Brutalna interwencja radomskiej policji w domu reporterki Trójki. Pomylili adres
Reporterka Trójki Anna Rokicińska została obezwładniona we własnym domu przez radomską policję. Funkcjonariusze weszli bez pukania i trzymali ją skutą w kajdankach. Mimo, że nie mieli nakazu, przeprowadzili rewizję. Po trzech godzinach okazało się, że pomylili adres.
-
Zakuli mnie przy dzieciach w kajdanki. Prawie rzucili na ziemię. Wyrzucono mi wszystkie rzeczy z szafy, zrobiono tam potworny kipisz. Naniesiono błota do domu. Przeszukano cały dom. Dzieci oczywiście się rozpłakały. Mieliśmy wychodzić i jechać do radomskiej komendy, ale przyszedł pan i powiedział, że to pomyłka - relacjonowała Rokicińska.

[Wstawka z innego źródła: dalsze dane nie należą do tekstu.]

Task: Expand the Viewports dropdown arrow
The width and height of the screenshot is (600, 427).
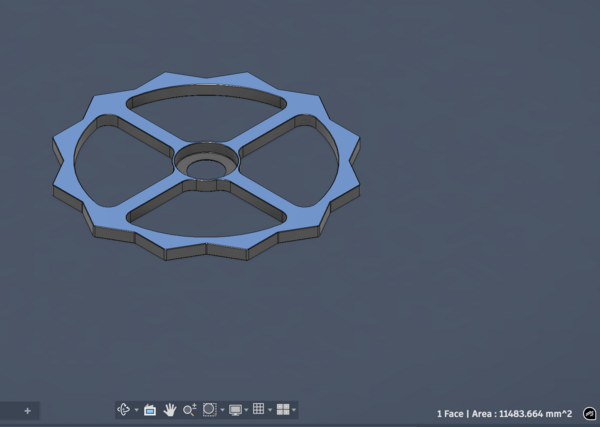Action: (294, 410)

Policjanci nie znali nazwiska poszukiwanej osoby. Wiedzieli tylko, że ma na imię Anna i mieszka w okolicy w remontowanym domu. Nie mieli też nakazu przeszukania.
-
Dla wyjaśnienia tej sprawy decyzją komendanta wszczęte zostało postępowanie wyjaśniające - informowała rzeczniczka Komendy Wojewódzkiej w Radomiu Katarzyna Kucharska.
W środę policjanci uczestniczący w akcji, gdy okazało się, że jest ona pomyłką, przeprosili za swoje zachowanie.